Purification and characterization of rat kidney L-alanine: 4,5-dioxovalerate transaminase and inhibition by hemin

Abstract

Rat kidney l-alanine:4,5-dioxovalerate transaminase (EC 2.6.1.43), which may be involved in the formation of aminolevulinic acid in mammalian cells, was purified 82-fold to apparent homogeneity with a 19% yield. Molecular weight of the enzyme, as estimated by gel filtration, was found to be 225 000. In polyacrylamide gel electrophoresis under denaturing conditions, the enzyme moved as a single band corresponding to an M_r of 37 000, suggesting that the enzyme is composed of six identical subunits.
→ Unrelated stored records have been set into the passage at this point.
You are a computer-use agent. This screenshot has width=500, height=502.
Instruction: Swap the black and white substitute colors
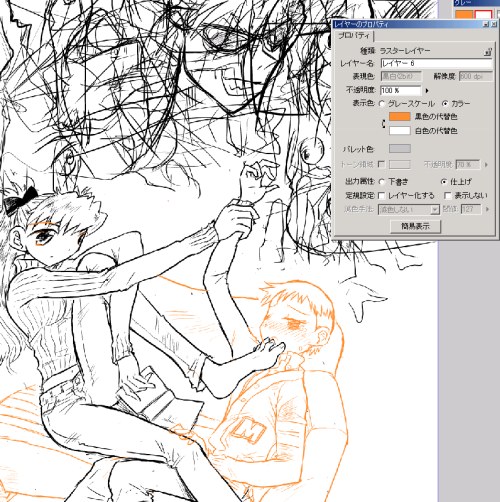[x=383, y=124]
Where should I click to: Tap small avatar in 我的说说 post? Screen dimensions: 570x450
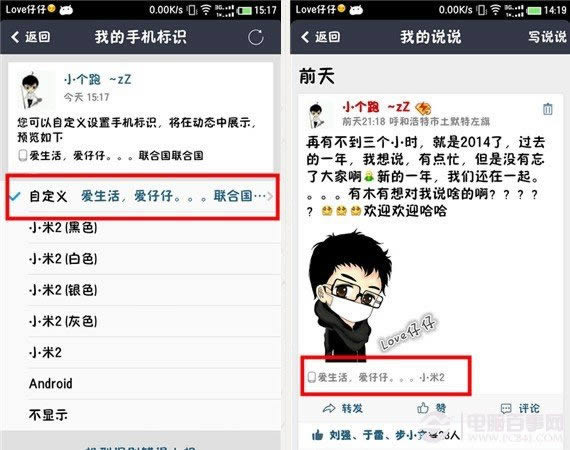point(316,116)
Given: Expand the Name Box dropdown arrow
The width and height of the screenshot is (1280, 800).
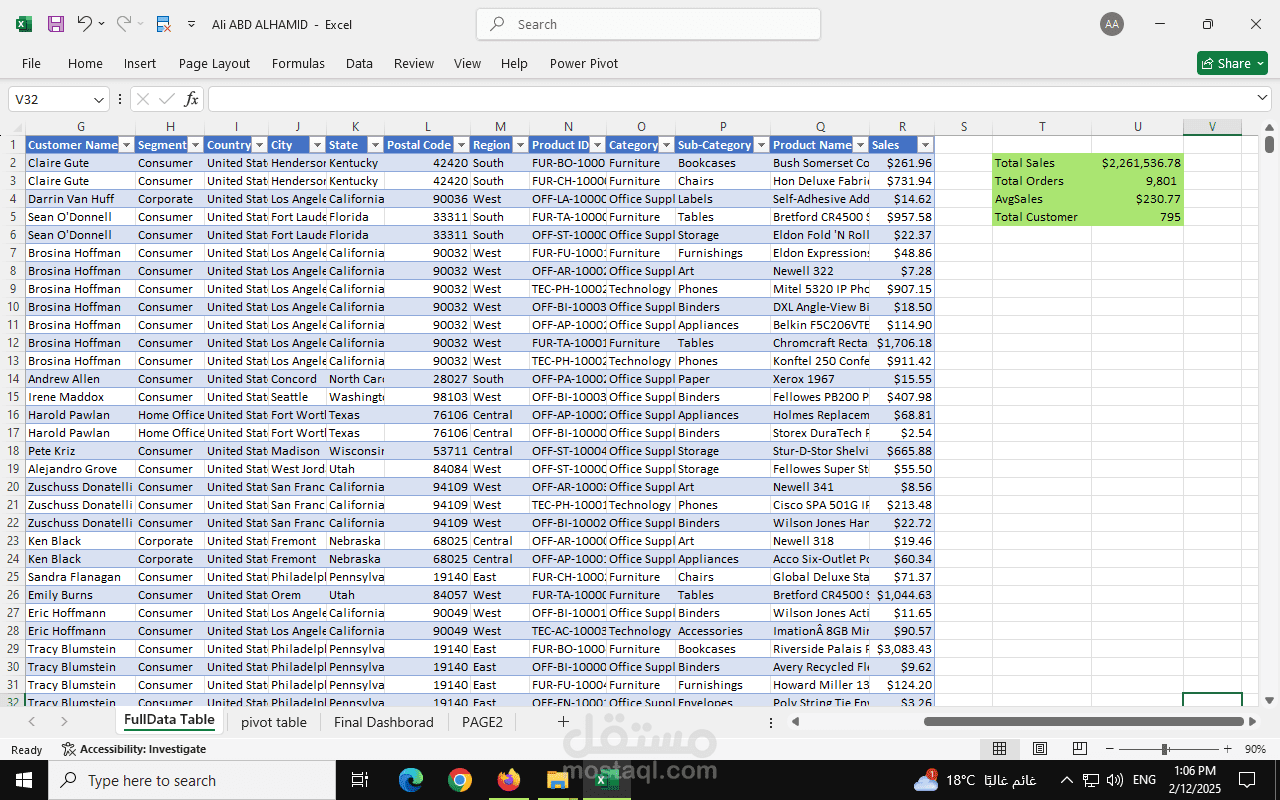Looking at the screenshot, I should click(x=99, y=99).
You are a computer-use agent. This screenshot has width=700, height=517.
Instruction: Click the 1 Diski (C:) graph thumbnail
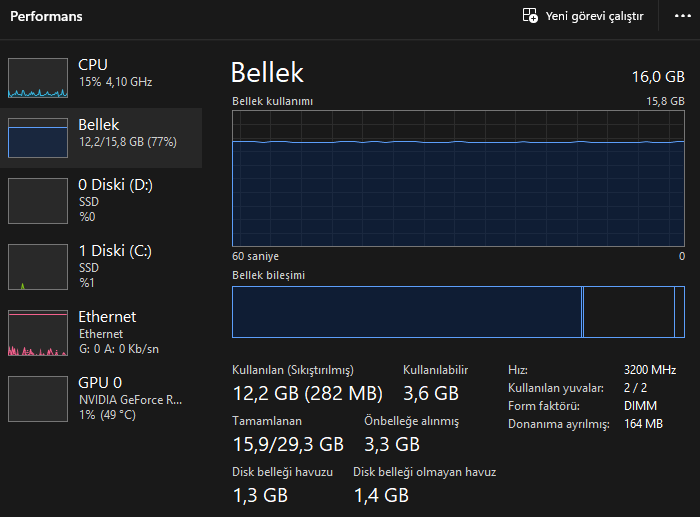(38, 266)
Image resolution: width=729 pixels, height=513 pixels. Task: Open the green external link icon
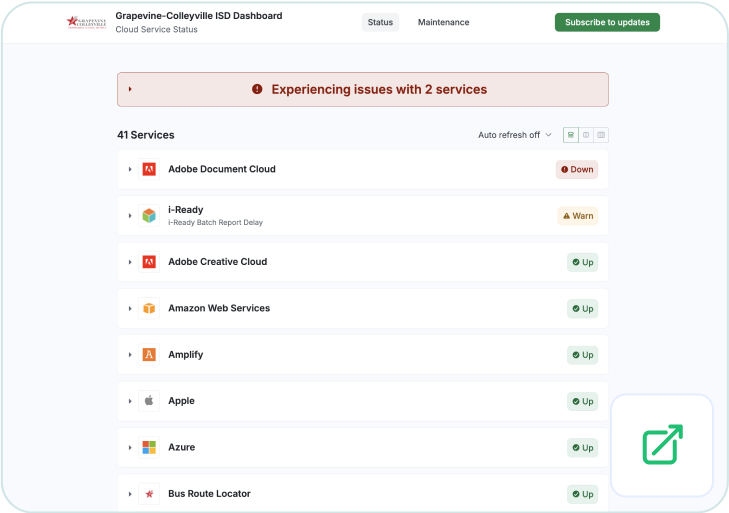662,445
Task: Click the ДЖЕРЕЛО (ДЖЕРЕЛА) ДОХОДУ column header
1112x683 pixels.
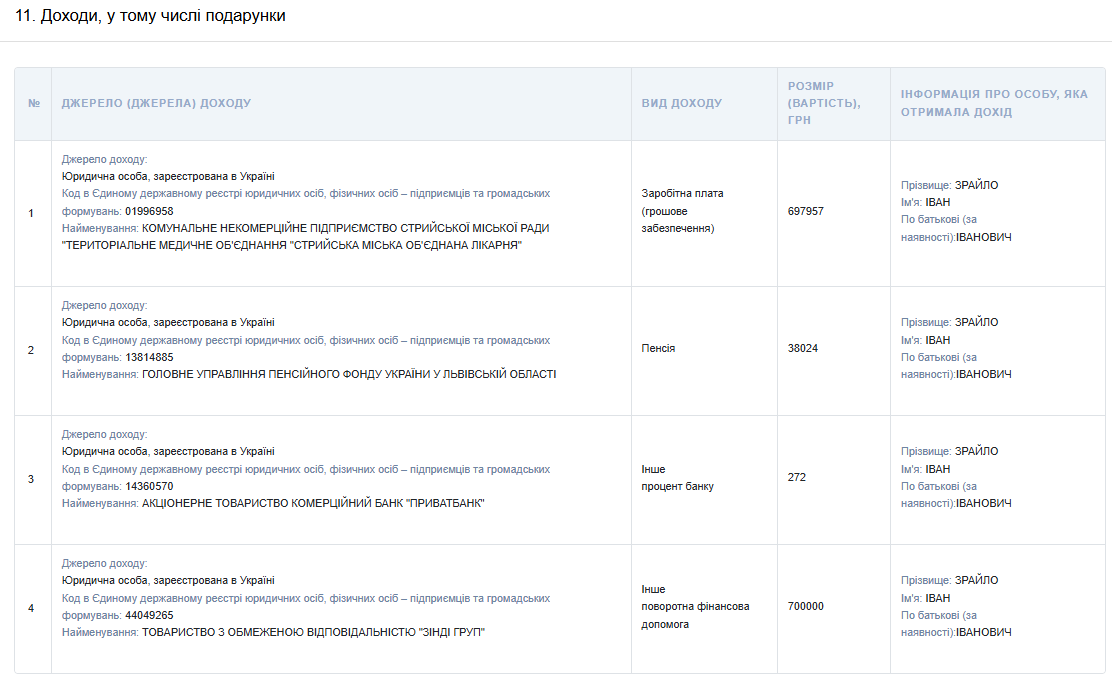Action: (x=156, y=104)
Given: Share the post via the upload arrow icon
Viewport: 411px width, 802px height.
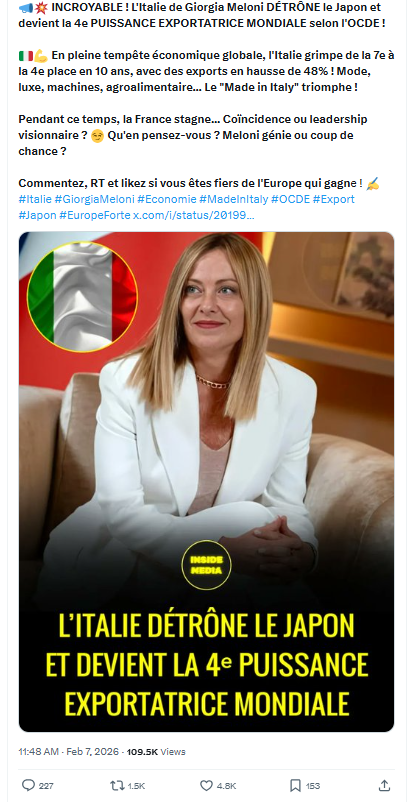Looking at the screenshot, I should pyautogui.click(x=384, y=785).
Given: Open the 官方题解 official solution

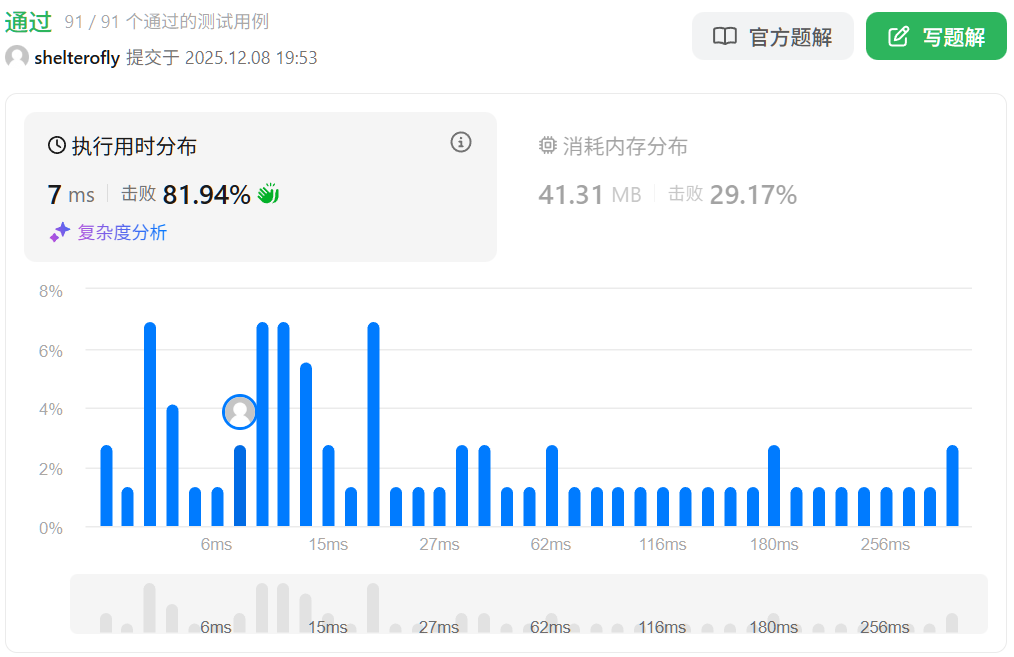Looking at the screenshot, I should pyautogui.click(x=772, y=37).
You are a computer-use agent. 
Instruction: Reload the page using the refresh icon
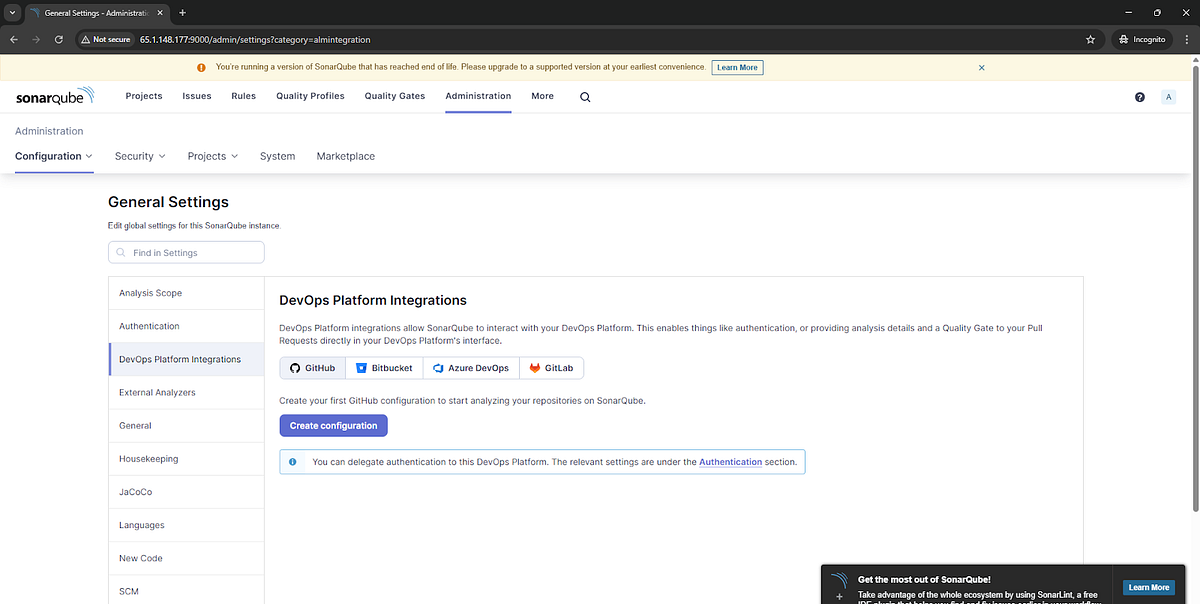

The K_m values of l-alanine and 4,5-dioxovalerate are 2.9 and 0.25 mM, respectively. The enzyme had an optimum activity at p^H 6.6 and was most active at 65°C. Among some amino acids tested, l-alanine proved to be the most efficient amino donor, and the enzyme was also stereospecific for the l-isomer. The effect of intermediate metabolites of heme biosynthesis, for example, δ-aminolevulinic acid, protoporphyrin, hemin and bilirubin has been studied on purified l-alanine: 4,5-dioxovalerate transaminase. Amongst these metabolites, hemin and protoporphyrin were found to be effective inhibitors.